Different steps about how to reproduce the problem.

1. Code that triggered the bug, or steps to reproduce:

$SPARK_HOME/bin/spark-shell \
--packages io.qbeast:qbeast-spark_2.12:0.7.0,io.delta:delta-spark_2.12:3.1.0 \
--conf spark.sql.extensions=io.qbeast.spark.internal.QbeastSparkSessionExtension \
--conf spark.sql.catalog.spark_catalog=io.qbeast.spark.internal.sources.catalog.QbeastCatalog

spark.range(10).write.format("delta").save("/tmp/test1")
spark.sql("SELECT * FROM delta.`/tmp/test1`")
// org.apache.spark.sql.catalyst.analysis.NoSuchDatabaseException: [SCHEMA_NOT_FOUND] The schema `delta` cannot be found. Verify the spelling and correctness of the schema and catalog.

 // I get the same results If I create the in Qbeast
 spark.range(10).write.format("qbeast").option("columnsToIndex","id").save("/tmp/test2")
 spark.sql("SELECT * FROM qbeast.`/tmp/test2`")
 // org.apache.spark.sql.catalyst.analysis.NoSuchDatabaseException: [SCHEMA_NOT_FOUND] The schema `delta` cannot be found. Verify the spelling and correctness of the schema and catalog.

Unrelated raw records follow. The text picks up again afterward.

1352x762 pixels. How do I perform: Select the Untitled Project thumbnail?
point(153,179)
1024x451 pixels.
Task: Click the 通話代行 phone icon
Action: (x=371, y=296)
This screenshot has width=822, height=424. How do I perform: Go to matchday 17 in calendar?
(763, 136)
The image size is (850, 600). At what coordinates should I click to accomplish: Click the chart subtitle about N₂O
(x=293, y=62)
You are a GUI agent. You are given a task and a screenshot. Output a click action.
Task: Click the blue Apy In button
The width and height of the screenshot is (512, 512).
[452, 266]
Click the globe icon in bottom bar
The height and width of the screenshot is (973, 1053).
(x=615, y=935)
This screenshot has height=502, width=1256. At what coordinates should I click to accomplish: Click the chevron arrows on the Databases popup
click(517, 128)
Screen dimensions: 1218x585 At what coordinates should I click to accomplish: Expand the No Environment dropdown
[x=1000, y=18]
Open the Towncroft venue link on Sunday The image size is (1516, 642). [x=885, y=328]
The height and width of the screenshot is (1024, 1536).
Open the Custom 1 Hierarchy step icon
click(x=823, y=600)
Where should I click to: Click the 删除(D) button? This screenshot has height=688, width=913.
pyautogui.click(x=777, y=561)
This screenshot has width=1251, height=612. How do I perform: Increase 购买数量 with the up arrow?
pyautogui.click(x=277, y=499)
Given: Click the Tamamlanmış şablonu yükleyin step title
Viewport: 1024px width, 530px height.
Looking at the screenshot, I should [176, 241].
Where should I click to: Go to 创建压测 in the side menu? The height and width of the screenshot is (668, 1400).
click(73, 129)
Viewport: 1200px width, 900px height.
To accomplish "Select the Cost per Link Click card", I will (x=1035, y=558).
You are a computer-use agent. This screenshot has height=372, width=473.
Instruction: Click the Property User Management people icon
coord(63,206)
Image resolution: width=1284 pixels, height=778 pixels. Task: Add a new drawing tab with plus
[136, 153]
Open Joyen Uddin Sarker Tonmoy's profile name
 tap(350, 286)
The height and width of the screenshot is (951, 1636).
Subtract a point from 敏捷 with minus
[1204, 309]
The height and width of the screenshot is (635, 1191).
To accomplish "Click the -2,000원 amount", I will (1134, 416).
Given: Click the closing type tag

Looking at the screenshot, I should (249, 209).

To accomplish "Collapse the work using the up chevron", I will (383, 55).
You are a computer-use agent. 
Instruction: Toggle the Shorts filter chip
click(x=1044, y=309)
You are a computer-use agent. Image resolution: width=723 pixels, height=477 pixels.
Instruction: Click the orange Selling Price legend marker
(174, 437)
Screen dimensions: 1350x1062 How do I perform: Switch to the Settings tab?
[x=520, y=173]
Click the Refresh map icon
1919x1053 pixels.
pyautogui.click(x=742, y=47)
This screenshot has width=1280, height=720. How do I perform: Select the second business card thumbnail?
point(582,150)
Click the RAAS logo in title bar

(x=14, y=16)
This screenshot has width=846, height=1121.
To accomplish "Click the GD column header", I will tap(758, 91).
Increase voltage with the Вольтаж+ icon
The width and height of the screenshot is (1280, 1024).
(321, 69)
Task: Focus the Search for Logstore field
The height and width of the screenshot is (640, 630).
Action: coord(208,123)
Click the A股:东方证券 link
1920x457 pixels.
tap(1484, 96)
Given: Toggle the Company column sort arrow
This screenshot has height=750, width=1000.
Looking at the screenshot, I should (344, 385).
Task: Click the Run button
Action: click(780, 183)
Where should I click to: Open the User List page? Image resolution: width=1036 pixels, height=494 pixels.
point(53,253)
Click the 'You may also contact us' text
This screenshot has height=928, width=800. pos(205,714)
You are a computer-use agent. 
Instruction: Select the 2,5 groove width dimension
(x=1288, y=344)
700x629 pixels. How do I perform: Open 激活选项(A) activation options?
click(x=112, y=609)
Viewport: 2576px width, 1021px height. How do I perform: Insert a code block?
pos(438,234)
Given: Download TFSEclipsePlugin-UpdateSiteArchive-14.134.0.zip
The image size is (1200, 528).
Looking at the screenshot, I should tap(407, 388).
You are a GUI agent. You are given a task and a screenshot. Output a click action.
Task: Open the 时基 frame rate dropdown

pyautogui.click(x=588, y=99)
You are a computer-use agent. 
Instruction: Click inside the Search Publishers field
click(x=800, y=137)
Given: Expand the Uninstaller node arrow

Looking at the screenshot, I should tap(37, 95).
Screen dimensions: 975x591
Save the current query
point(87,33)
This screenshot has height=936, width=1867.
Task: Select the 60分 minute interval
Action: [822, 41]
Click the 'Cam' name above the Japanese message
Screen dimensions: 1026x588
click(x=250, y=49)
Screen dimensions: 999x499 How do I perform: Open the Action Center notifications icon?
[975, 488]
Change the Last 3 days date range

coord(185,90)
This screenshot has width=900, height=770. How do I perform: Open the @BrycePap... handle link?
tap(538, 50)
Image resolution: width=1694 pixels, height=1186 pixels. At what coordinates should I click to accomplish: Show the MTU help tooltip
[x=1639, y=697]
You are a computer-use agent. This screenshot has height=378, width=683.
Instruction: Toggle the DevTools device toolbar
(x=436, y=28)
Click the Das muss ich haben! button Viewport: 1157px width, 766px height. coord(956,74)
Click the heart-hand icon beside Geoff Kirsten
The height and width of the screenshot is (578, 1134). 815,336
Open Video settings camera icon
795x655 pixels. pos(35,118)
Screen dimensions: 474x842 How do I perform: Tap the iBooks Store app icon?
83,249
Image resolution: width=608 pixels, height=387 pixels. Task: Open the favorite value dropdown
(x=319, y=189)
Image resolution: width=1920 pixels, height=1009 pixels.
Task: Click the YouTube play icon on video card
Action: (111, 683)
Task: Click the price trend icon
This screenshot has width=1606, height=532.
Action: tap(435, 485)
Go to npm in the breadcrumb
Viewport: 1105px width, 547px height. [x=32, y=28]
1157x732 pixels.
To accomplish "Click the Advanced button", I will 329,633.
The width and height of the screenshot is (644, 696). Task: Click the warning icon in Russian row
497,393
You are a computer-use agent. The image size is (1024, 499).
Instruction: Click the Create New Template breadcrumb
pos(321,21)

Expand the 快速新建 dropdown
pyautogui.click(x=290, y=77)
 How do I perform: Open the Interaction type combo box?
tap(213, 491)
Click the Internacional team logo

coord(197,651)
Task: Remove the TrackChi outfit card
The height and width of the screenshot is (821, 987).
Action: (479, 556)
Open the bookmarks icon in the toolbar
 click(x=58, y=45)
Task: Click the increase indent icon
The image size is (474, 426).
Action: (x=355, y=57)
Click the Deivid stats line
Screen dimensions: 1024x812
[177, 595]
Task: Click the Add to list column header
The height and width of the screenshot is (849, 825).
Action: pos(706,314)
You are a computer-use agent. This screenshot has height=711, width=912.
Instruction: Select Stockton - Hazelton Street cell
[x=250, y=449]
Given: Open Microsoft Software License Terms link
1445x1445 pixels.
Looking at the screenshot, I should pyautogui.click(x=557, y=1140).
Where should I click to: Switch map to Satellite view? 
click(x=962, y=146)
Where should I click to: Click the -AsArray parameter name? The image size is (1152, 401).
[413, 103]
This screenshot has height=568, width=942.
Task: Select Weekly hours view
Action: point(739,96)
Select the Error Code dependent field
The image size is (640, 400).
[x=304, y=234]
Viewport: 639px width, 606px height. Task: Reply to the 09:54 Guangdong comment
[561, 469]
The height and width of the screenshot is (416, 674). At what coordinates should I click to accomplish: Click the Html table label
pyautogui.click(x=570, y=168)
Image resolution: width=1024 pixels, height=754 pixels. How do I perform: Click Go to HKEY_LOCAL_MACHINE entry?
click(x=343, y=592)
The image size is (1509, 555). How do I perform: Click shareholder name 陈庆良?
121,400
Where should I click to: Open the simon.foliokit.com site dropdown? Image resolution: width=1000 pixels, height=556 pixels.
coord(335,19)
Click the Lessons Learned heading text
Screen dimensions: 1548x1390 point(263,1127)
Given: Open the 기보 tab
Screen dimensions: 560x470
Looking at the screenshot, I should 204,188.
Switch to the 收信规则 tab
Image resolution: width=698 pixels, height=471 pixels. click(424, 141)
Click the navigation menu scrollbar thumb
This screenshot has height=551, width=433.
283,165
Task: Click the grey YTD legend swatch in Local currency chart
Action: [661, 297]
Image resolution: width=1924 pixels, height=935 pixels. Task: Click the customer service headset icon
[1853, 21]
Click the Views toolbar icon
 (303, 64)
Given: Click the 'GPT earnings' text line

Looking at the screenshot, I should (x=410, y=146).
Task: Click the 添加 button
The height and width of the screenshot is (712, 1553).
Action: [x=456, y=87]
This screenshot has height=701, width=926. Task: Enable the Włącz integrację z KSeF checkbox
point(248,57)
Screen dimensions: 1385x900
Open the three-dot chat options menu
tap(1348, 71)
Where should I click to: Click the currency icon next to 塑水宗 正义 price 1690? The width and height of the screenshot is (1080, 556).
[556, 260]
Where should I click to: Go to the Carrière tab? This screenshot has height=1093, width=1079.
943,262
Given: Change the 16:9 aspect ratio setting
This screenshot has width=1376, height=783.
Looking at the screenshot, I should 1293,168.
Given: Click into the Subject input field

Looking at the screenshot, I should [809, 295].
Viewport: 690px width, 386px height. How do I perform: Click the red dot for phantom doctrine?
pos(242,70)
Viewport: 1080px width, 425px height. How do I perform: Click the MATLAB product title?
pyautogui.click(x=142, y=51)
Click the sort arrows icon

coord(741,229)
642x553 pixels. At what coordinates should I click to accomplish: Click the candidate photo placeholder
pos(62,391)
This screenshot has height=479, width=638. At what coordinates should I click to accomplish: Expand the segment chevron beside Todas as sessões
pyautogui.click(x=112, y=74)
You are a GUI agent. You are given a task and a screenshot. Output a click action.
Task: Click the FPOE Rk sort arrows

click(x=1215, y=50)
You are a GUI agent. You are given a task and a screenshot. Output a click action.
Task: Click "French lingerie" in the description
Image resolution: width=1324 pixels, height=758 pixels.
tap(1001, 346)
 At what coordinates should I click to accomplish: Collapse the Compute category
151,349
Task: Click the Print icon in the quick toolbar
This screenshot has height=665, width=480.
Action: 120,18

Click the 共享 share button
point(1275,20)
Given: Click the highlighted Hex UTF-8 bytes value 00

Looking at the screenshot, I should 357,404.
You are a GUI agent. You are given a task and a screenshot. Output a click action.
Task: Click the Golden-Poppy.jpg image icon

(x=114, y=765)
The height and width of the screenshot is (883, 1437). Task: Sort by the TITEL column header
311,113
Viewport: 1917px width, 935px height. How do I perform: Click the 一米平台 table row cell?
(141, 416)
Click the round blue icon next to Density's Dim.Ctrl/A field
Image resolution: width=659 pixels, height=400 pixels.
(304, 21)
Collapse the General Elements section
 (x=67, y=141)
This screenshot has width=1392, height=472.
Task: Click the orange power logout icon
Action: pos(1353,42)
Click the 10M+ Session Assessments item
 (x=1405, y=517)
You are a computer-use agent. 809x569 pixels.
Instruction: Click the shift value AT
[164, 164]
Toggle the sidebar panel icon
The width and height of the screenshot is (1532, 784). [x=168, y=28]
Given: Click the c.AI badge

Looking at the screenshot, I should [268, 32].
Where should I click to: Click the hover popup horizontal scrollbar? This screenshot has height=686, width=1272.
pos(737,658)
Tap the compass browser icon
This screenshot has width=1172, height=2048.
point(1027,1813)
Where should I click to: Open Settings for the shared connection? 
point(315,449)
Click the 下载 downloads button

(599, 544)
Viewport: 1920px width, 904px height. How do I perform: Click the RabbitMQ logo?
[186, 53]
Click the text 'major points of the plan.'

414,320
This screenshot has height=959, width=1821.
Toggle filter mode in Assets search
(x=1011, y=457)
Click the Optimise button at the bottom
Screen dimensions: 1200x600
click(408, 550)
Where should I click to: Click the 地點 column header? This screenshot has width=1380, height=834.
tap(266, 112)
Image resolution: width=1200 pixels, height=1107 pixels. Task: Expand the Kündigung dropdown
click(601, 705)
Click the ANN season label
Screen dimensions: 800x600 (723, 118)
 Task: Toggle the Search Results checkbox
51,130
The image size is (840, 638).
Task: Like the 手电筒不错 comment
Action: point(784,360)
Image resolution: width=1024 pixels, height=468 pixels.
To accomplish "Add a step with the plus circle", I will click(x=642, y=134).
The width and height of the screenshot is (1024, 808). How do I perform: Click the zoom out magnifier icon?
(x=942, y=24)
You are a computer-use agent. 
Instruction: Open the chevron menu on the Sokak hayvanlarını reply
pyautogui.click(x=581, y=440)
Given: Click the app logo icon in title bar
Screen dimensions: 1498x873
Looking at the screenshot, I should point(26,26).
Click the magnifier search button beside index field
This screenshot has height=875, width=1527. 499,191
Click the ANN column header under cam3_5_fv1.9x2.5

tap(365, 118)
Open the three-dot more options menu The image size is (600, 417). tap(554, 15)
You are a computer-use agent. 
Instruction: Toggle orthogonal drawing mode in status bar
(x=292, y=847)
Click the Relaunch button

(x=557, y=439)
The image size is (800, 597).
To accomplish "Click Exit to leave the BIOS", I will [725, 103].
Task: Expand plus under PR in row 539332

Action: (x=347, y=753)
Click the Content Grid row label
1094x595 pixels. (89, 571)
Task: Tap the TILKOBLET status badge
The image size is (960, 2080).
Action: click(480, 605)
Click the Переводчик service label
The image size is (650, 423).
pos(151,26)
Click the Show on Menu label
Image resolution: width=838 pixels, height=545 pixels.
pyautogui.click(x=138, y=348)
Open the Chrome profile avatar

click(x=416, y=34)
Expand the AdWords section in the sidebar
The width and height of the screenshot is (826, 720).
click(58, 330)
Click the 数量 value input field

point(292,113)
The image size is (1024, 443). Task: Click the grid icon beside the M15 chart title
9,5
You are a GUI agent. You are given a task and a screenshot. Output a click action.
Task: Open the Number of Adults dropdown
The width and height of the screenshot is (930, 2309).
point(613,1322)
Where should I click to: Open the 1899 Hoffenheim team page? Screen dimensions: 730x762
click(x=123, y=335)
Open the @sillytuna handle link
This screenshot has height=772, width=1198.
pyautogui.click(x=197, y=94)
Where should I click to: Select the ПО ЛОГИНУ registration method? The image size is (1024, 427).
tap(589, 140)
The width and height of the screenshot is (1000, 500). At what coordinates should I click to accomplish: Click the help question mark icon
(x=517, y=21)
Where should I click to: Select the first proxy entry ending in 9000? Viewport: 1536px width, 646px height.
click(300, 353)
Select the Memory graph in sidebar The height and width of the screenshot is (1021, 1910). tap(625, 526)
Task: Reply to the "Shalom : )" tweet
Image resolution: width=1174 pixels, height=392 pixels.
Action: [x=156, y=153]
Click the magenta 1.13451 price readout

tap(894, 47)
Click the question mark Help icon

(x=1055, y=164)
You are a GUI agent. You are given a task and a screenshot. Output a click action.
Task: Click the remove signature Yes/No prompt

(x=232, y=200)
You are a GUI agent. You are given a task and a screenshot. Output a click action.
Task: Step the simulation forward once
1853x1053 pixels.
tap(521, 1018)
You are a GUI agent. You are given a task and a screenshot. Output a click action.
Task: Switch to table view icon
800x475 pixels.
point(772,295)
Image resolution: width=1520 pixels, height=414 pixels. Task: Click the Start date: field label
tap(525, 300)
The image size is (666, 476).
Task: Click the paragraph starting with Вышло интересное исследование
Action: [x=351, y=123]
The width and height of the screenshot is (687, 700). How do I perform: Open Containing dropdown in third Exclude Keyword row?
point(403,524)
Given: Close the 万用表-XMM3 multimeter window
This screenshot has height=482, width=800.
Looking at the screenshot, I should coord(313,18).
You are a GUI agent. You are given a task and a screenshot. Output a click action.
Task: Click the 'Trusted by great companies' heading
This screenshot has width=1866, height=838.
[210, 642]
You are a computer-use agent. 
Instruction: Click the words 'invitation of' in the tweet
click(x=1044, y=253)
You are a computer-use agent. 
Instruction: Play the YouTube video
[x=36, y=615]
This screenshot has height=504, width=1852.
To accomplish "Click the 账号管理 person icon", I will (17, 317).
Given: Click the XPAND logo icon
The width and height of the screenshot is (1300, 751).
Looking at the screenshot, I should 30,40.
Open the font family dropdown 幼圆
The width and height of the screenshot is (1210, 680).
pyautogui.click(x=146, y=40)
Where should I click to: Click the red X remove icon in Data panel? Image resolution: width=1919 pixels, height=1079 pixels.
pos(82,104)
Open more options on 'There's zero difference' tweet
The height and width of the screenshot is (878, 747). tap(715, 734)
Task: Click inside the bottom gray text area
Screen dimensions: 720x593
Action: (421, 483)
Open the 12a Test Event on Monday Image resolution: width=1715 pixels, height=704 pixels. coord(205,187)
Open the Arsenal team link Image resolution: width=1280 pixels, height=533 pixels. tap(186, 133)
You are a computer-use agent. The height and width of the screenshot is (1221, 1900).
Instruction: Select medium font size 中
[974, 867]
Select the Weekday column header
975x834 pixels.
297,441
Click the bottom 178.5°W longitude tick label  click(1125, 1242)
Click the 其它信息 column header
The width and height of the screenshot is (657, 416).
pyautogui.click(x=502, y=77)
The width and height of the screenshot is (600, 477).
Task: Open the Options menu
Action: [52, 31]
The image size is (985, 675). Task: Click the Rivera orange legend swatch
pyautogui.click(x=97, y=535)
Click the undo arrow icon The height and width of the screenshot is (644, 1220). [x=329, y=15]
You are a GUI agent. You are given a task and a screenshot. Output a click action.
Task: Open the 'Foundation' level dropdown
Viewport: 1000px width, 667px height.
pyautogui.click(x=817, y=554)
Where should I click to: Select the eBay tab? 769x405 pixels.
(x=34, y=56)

On the other hand, if we use the delta catalog

$SPARK_HOME/bin/spark-shell \
--packages io.qbeast:qbeast-spark_2.12:0.7.0,io.delta:delta-spark_2.12:3.1.0 \
--conf spark.sql.extensions=io.qbeast.spark.internal.QbeastSparkSessionExtension \
--conf spark.sql.catalog.spark_catalog=org.apache.spark.sql.delta.catalog.DeltaCatalog

spark.range(10).write.format("delta").save("/tmp/test3")
spark.sql("SELECT * FROM delta.`/tmp/test3`")
// This works 
 // I get the same results If I create the in Qbeast
 spark.range(10).write.format("qbeast").option("columnsToIndex","id").save("/tmp/test4")
 spark.sql("SELECT * FROM qbeast.`/tmp/test4`")
// 24/09/13 11:41:59 WARN ObjectStore: Failed to get database qbeast, returning NoSuchObjectException
org.apache.spark.sql.AnalysisException: [UNSUPPORTED_DATASOURCE_FOR_DIRECT_QUERY] Unsupported data source type for direct query on files: qbeast; line 1 pos 14
// but it works reading as Delta. 
park.sql("SELECT * FROM delta.`/tmp/test4`")

2. Branch and commit id:

0.7.0

3. Spark version:

3.5.0

4. Hadoop version:

3.3.4

5. How are you running Spark?

local computer

6. Stack trace:

Trace of the log/error messages when using QbeastCatalog

24/09/13 11:34:12 WARN HiveConf: HiveConf of name hive.stats.jdbc.timeout does not exist
24/09/13 11:34:12 WARN HiveConf: HiveConf of name hive.stats.retries.wait does not exist
24/09/13 11:34:13 WARN ObjectStore: Version information not found in metastore. hive.metastore.schema.verification is not enabled so recording the schema version 2.3.0
24/09/13 11:34:13 WARN ObjectStore: setMetaStoreSchemaVersion called but recording version is disabled: version = 2.3.0, comment = Set by MetaStore cesare@127.0.0.1
24/09/13 11:34:14 WARN ObjectStore: Failed to get database global_temp, returning NoSuchObjectException
24/09/13 11:34:14 WARN ObjectStore: Failed to get database delta, returning NoSuchObjectException
24/09/13 11:34:14 WARN ObjectStore: Failed to get database delta, returning NoSuchObjectException
org.apache.spark.sql.catalyst.analysis.NoSuchDatabaseException: [SCHEMA_NOT_FOUND] The schema `delta` cannot be found. Verify the spelling and correctness of the schema and catalog.
If you did not qualify the name with a catalog, verify the current_schema() output, or qualify the name with the correct catalog.
To tolerate the error on drop use DROP SCHEMA IF EXISTS.
  at org.apache.spark.sql.catalyst.catalog.SessionCatalog.requireDbExists(SessionCatalog.scala:250)
  at org.apache.spark.sql.catalyst.catalog.SessionCatalog.getTableRawMetadata(SessionCatalog.scala:540)
  at org.apache.spark.sql.catalyst.catalog.SessionCatalog.getTableMetadata(SessionCatalog.scala:526)
  at io.qbeast.spark.internal.sources.v2.QbeastTableImpl.table$lzycompute(QbeastTableImpl.scala:82)
  at io.qbeast.spark.internal.sources.v2.QbeastTableImpl.table(QbeastTableImpl.scala:77)
  at io.qbeast.spark.internal.sources.v2.QbeastTableImpl.schema(QbeastTableImpl.scala:88)
  at org.apache.spark.sql.connector.catalog.Table.columns(Table.java:65)
  at io.qbeast.spark.internal.sources.v2.QbeastTableImpl.columns(QbeastTableImpl.scala:56)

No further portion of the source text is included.